Python is a high-level general purpose programming language named after a British comedy troup, created by a Dutch programmer as a hobby project and maintained by an international group of friendly but opinionated python enthusiasts (import this!
). Until June 2018, Guido van Rossum was the Benevolent dictator for life for the Python language, now decisions are made jointly by the Python Steering Council.
Python is popular for data science because it's powerful, fast, plays well with others, runs everywhere, is easy to learn, highly readable, and open. Because it's general purpose it can be used for full-stack development. It's got a growing list of useful libraries for scientitic programming, data manipulation, data analysis. (Numpy, Scipy, Pandas, Scikit-Learn, Statsmodels, Matplotlib, Pybrain, etc.)
iPython is an enhanced, interactive python interpreter started as a grad school project by Fernando Perez. iPython (jupyter) notebooks allow you to run a multi-language (Python, R, Julia, Markdown, LaTex, etc) interpreter in your browser to create rich, portable, and sharable code documents.
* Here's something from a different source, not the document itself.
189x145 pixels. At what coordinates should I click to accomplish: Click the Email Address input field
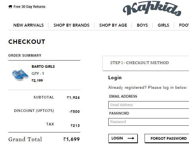coord(149,105)
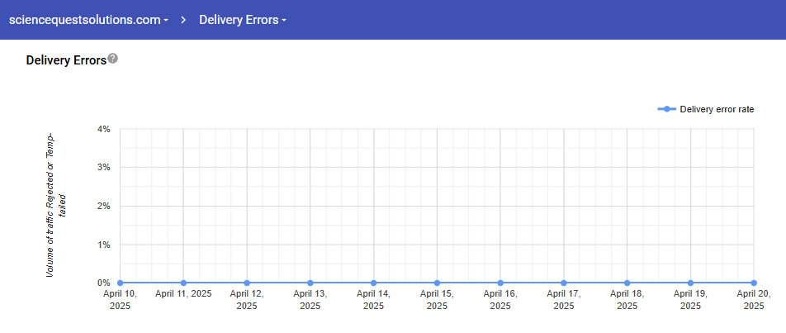Click the Delivery Errors section heading
This screenshot has width=786, height=333.
tap(66, 60)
Pandas is a libary created by Wes McKinney that introduces the R-like dataframe object to Python and makes working with data in Python a lot easier. It's also a lot more efficient than the R dataframe and pretty much makes Python superior to R in every imaginable way (except for ggplot 2).
To start up a Jupyter notebook server, simply navigate to the directory where you want the notebooks to be saved and run the command
jupyter notebook
A browser should open with a notebook navigator. Click the "New" button and select "Python 3".
A beautiful blank notebook should open in a new tab
Name the notebook by clicking on "Untitled" at the top of the page.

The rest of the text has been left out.